Provide again, from the entries below, every line from the one containing "Screen dimensions: 1116x840" through the one containing "Go to step '1. Đăng ký môn thi'", exactly as written, and no other line.

++++ DATA RECORDS ++++

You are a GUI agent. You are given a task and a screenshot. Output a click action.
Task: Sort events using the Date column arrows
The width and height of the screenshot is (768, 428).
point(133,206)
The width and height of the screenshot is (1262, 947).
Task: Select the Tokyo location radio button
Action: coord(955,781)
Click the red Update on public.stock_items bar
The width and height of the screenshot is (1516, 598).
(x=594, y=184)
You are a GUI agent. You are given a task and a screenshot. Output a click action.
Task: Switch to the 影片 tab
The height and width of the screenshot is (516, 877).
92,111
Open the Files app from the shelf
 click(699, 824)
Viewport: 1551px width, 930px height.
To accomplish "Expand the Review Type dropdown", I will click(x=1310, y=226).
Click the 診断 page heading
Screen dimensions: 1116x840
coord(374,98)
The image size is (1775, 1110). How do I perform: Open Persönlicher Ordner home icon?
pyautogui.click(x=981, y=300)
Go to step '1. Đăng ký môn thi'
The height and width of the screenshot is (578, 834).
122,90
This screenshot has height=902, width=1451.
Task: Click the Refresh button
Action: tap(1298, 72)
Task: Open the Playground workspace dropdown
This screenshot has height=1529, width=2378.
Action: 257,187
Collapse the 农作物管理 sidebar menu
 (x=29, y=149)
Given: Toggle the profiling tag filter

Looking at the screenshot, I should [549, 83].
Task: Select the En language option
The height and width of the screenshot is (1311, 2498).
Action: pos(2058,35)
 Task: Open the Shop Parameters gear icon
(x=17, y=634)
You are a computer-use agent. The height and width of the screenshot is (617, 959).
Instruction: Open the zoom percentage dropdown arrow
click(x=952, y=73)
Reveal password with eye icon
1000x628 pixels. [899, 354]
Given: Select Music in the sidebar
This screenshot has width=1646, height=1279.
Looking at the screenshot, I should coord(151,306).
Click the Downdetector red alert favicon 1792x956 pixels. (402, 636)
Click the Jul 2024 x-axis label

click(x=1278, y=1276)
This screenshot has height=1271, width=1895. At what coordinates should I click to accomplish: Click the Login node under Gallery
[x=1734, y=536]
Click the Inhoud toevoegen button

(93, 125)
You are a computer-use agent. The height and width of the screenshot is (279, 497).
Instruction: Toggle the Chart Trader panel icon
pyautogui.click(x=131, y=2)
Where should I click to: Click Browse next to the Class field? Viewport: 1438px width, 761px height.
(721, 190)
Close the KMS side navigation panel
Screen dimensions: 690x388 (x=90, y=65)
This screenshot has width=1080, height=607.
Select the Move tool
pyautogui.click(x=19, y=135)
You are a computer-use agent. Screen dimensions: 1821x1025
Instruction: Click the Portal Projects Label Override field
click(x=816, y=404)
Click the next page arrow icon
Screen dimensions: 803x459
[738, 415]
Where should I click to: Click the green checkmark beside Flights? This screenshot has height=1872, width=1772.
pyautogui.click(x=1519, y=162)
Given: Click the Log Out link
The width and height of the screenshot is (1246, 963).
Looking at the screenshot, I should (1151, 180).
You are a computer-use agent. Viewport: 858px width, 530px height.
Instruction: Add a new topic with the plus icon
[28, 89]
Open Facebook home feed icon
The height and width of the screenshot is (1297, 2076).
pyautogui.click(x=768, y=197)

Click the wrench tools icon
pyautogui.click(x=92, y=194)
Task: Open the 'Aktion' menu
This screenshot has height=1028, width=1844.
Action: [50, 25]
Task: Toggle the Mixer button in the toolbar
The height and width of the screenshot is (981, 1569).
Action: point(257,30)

++++

RESULT FOR THIS EXERCISE:
Screen dimensions: 1116x840
coord(374,98)
The image size is (1775, 1110). How do I perform: Open Persönlicher Ordner home icon?
pyautogui.click(x=981, y=300)
Go to step '1. Đăng ký môn thi'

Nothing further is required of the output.